Gi hun en 'El juego del calamar 3'

En medio de todo este conflicto ético es donde sale a relucir el duelo interpretativo entre Lee Jung-jae y Lee Byung-hun, es decir, entre el jugador 456 y El Líder. Ambos actores sostienen el núcleo emocional y moral de la serie, ofreciendo una confrontación que trasciende lo meramente actoral para convertirse en una pugna simbólica entre redención y cinismo, entre la conciencia herida y el poder impune.

Lee Jung-jae brinda una interpretación matizada y contenida del personaje de Gi-hun, quien atraviesa un complejo proceso de transformación. Con gestos mínimos pero cargados de peso emocional, el actor encarna el dolor de quien ha sobrevivido demasiado: la culpa por los que no pudo salvar, el duelo por un amigo perdido, la angustia moral de seguir adelante en un mundo que ya no comprende y el ansia de venganza por acabar con el juego y sus creadores. Esa evolución interior culmina en una decisión silenciosa pero cargada de resonancia ética, tomada en el corazón mismo de la maquinaria del juego.

En contraste, Lee Byung-hun representa al antagonista no solo en el plano narrativo, sino ideológico. Su actuación, fría y calculada, sugiere una figura que ya ha hecho las paces con la deshumanización del sistema, encarnando a un hombre que ha transformado el control y la crueldad en un hábito sin fisuras morales. La tensión entre ambos no se resuelve en una explosión dramática, sino en la mirada sostenida de dos hombres que representan extremos irreconciliables de la experiencia humana.

Así, más que una simple confrontación entre personajes, este duelo actoral funciona como un espejo incómodo. La ficción, más allá de su estética impecable y su tensión sostenida, nos enfrenta a una verdad brutal. Tal vez no haga falta un juego mortal para revelar quiénes somos realmente. Solo basta una promesa millonaria… y el permiso para romper las reglas.

Imagen episódica de El Líder en 'El juego del calamar 3'

El regreso de los VIPS, la cara dorada de la decadencia

Volvemos a la época de los romanos, con su Coliseo y el privilegio de los nobles. Detrás del horror, el sufrimiento y la muerte, siempre hay un espectáculo cuidadosamente diseñado para entretener a los poderosos. En esta nueva tanda de episodios regresan los VIPS, esa élite adinerada que observa el torneo desde la comodidad de su perversión, ocultos tras máscaras doradas de animales, símbolo claro de una decadencia que ya ni se molesta en disimular su naturaleza depredadora.

Estas figuras grotescas, que en entregas anteriores parecían casi caricaturas, en esta temporada cobran una dimensión más siniestra.
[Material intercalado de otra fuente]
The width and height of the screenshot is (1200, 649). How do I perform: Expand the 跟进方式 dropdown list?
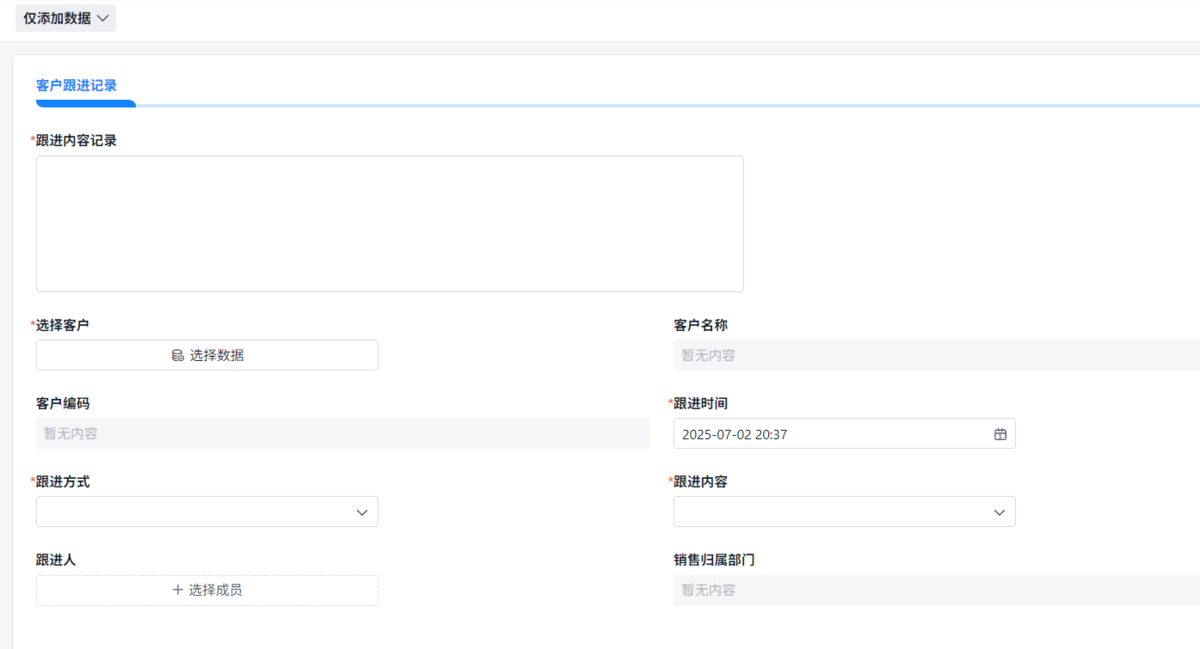coord(206,512)
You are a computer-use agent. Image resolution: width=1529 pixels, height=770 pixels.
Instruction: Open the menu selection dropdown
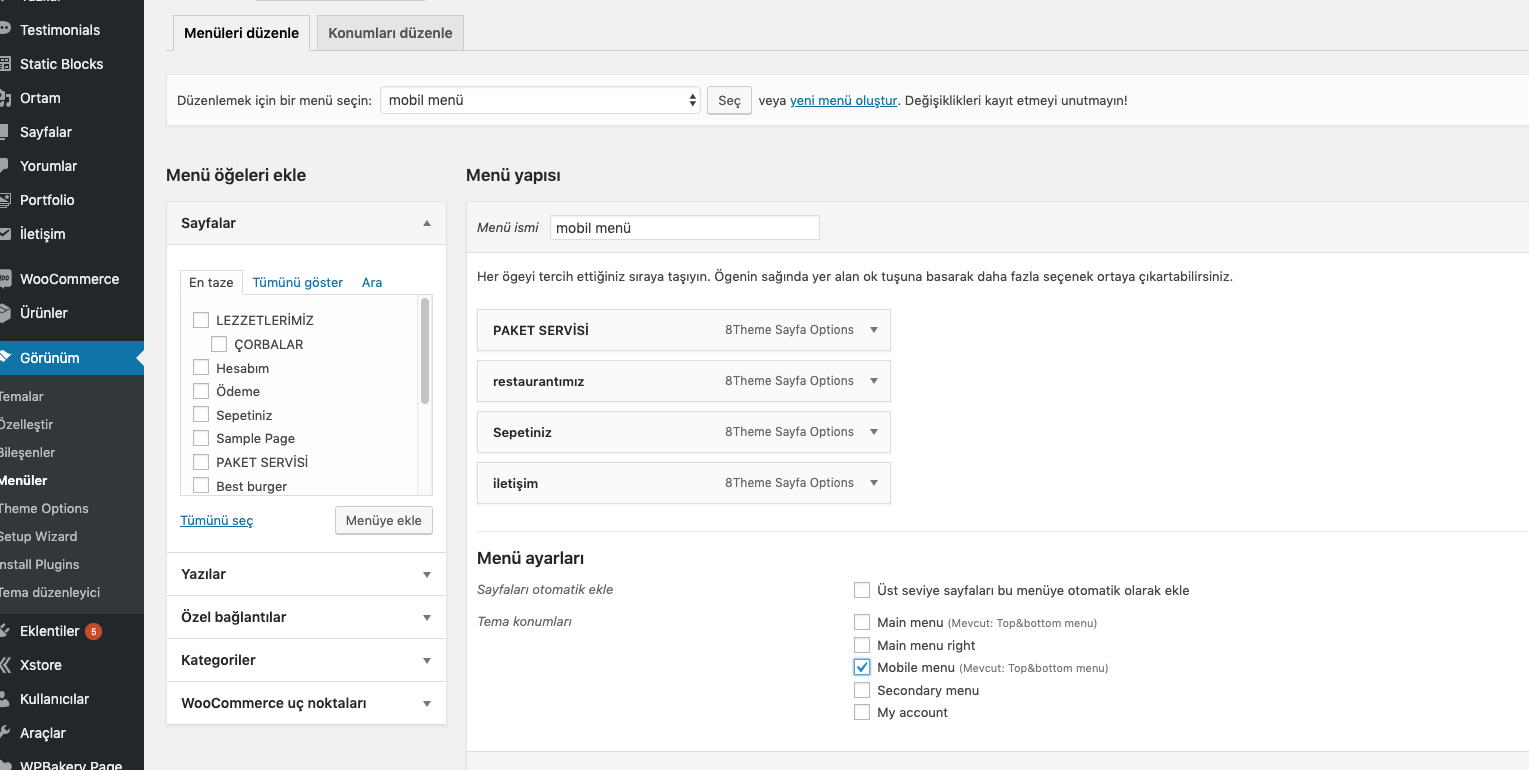(x=540, y=100)
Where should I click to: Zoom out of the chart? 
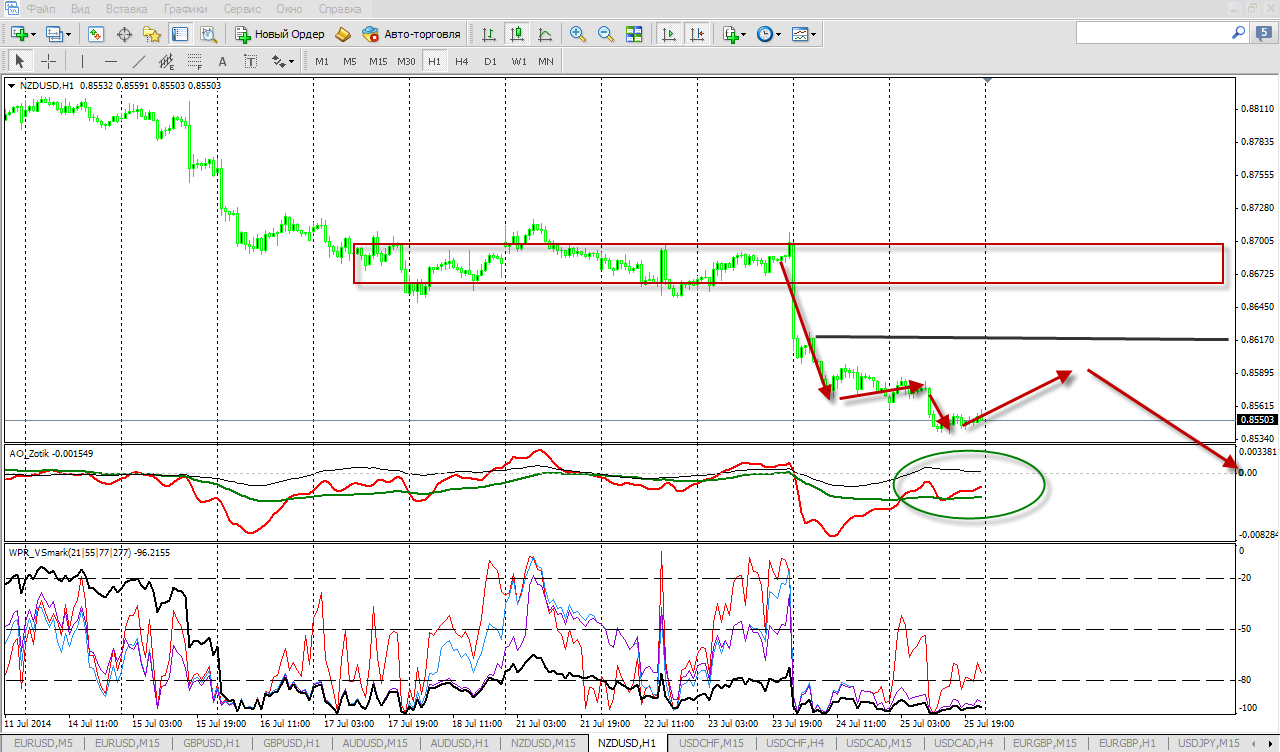click(x=605, y=34)
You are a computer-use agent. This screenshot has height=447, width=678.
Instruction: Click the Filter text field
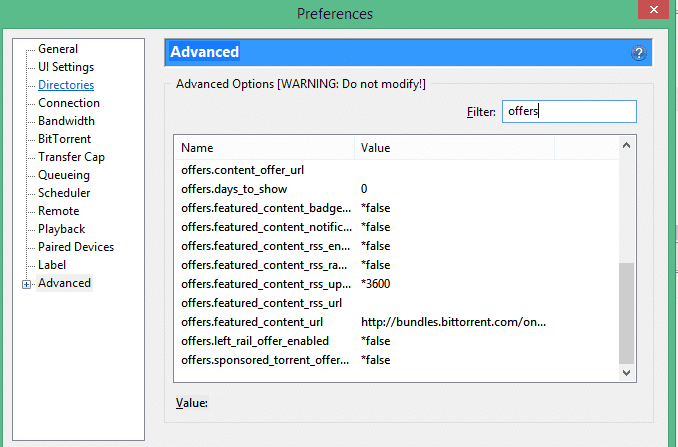point(568,111)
Se presentan no solo como observadores, sino como titiriteros invisibles que apuestan, manipulan y disfrutan del sufrimiento ajeno con una indiferencia casi clínica. Desde una sala bañada en luces de neón -una jaula de lujo, más que un refugio- apuestan por la vida y la muerte como si se tratara de una carrera de caballos, o como gladiadores en un nuevo Coliseo romano. No ven personas, ven números. No escuchan gritos, oyen entretenimiento.

Imagen episódica de los VIPS 'El juego del calamar 3'

La serie utiliza a los VIPS para reforzar su crítica al capitalismo extremo, a la deshumanización y al consumo del dolor como forma de espectáculo. El contraste entre la crudeza de los juegos y el lujo obsceno de estos personajes es más potente que nunca. Son el reflejo más brutal de un sistema donde los que más tienen se permiten jugar con los que menos pueden.
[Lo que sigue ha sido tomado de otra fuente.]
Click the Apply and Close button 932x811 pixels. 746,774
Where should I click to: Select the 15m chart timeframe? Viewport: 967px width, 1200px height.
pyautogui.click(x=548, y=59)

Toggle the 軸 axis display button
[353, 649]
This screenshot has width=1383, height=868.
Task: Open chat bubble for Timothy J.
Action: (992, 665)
A nivel visual, sus máscaras animales doradas funcionan como alegoría perfecta: son bestias disfrazadas de civilización. Ocultan sus rostros, no por vergüenza, sino por desprecio. No necesitan identidad porque su poder es anónimo, pero absoluto.

En definitiva, y a falta de ver su último episodio, esta tercera y última temporada de El juego del calamar es, hasta ahora, la más intensa en términos de drama, la más incisiva en su crítica social y, sin duda, la más incómoda en lo ético. Los juegos, cada vez más retorcidos, no solo rozan lo inmoral: lo atraviesan sin pedir disculpas, obligando a los personajes, y al espectador, a enfrentarse con lo peor del ser humano.

Más allá del espectáculo visual, esta temporada se atreve a poner el dedo en la llaga de un sistema podrido, donde la vida es mercancía y la empatía, una desventaja. Una entrega que no se limita a entretener, sino que golpea. Y lo hace con fuerza.